Using HW encryption on STM32F4 target

Hi,

I bought an STM32F415RGT6 chip that I soldered on a blank STM32F target board.
When I compile the firmware for this target it works even though I have to go through OpenOCD as the STM32 programmer gives me an exception while programming (it goes in bootloader mode but fails later) and I can capture without any error. So the board seems to work.
But when I look at the code, it uses TinyAES128 implementation and not the hardware acceleration. Any one experienced in using the STM32F CRYP accelerator?
At the moment I created a new target CW308T_STM32F415 which sets the HWCRYPTO flag with stm32f4 HAL and I added in stm32f4_hal.c the 3 required functions (HW_AES128_Init, HW_AES128_LoadKey and HW_AES128_Enc). But the code I put doesn’t work (Init function reboots the CPU).

Replying to myself.
Implementation done and working: github.com/jmichelp/chipwhisper … bd13bcc321

I wonder if you can tell me what frequency you were running the STM32F4 at.

I thought possibly the ChipWhisperer would not be able to sample fast enough to be able to analyse this device ?

The frequency has to match the one you set when you compile the firmware because otherwise your UART communication will not work.
I typically stick to the Chipwhisperer default frequency of 7.37MHz or I just round it up to 8MHz.
This is of course when you do synchronous measurement (i.e. Chipwhisperer provides the clock to the chip and the sampling is based on this exact same clock). If the chip comes with its own clock and you cannot sync on it, Chipwhisperer still can go at around 100 MS/s so you can attacks chips up to 25MHz clock (theoretically 50 MHz with Shannon-Nyquist limit but the closer you get to this limit the less reliable your attack may be).

Ah OK

Thats a problem for me because the incoming data is via USB , and I have to run the CPU at its normal frequency for that transfer

So I’d need to change clock freq after to block transfer of incoming data, and then switch back after the decrypt function.

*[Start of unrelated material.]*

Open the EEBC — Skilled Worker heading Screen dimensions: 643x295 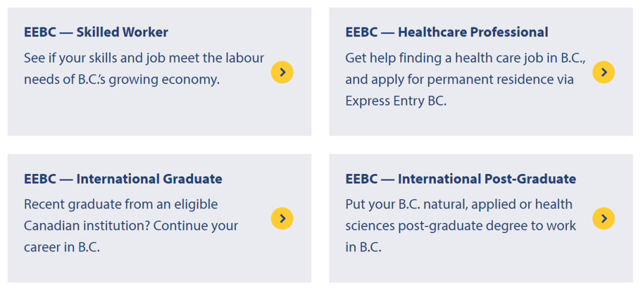pyautogui.click(x=96, y=32)
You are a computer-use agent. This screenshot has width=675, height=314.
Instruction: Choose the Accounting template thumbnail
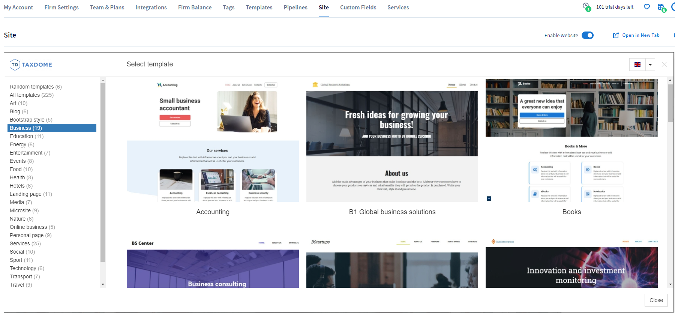pos(213,140)
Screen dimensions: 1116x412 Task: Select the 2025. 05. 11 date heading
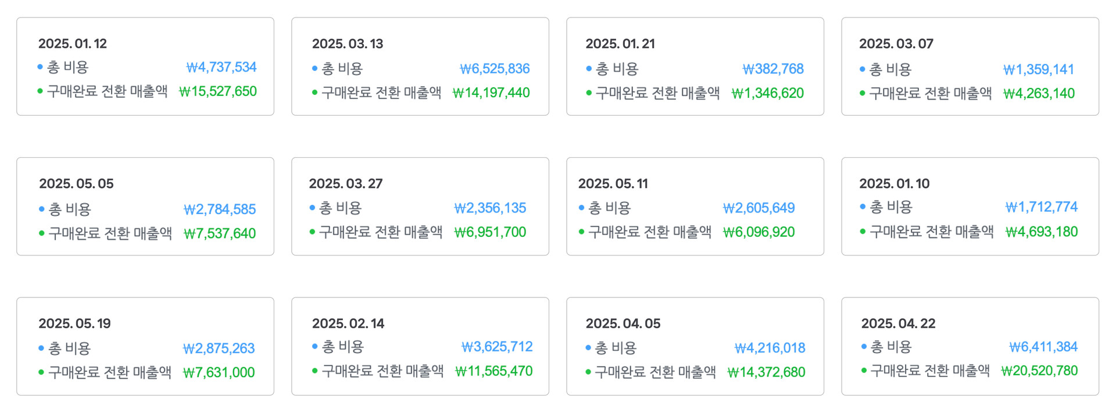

I 'm not sure if the USB bus will drop out if I do that, I suspect it will :frowning:

Well, I don’t know exactly what you’re trying to do here but USB shouldn’t be an issue.
If your chip needs to run at 24MHz to work correctly or 48MHz, so be it. Either you configure Chipwhisperer to produce that clock frequency and feed it to the chip or you have a quartz on your board and you feed this clock back to the Chipwhisperer to sync on it.
Don’t change the clock frequency. Like I said, the clock frequency is defined at compile time.
Or maybe I haven’t understood what you’re trying to do.

I am not actually using a STM32F4, I’m using a comparable chip by NXP (aka Freescale) from their K22 series.

But I don’t think there is much documentation on using ChipWhisperer with NXP devices, and my general concern was related to whether the ChipWhisperer was able to sample the power fast enough to handle a 120Mhz CPU.

e.g. Normally the STM32F4xx uses a 8 or 16Mhz clock (or similar values) and the internal PLL multplies that up to either 168 or 180Mhz etc depending on the specific F4 device.

So although the ChipWhisperer is providing the external clock, the actual instruction clock is much faster, and its likely to be executing at least 16 instructions for every clock cycle generated by ChipWhisperer

The STM32F4 derives its USB clock from its main clock, so you can’t adjust the external clock freq without changing the PLL settings, and of course thats not possible because memory mapped registers are locked.

So if the ChipWhisperer needs to run the MCU on a slower clock than the firmware is intended to run, then the USB host also needs to be slowed down to match.

I guess I can use another STM32F4 as a USB host, but I was hoping not to need to write host code in order to get the ChipWhisperer to analyze the current
However it looks increasing likely that I’ll need to do that :frowning:

The main limitation with regards to clock frequency comes from the maximum sampling rate of the on-board scope on Chipwhisperer (aka OpenADC). It’s always a trade-off: to keep CW hardware affordable you need to make some compromises.
So for higher end targets, you need a better scope. Fortunately, CW software stack is compatible with that and you can use a Picoscope or any other VISA-compatible scope (when I will have some time to finish the pull-request with a working VISA plugin…cough cough) in order to lift that limitation.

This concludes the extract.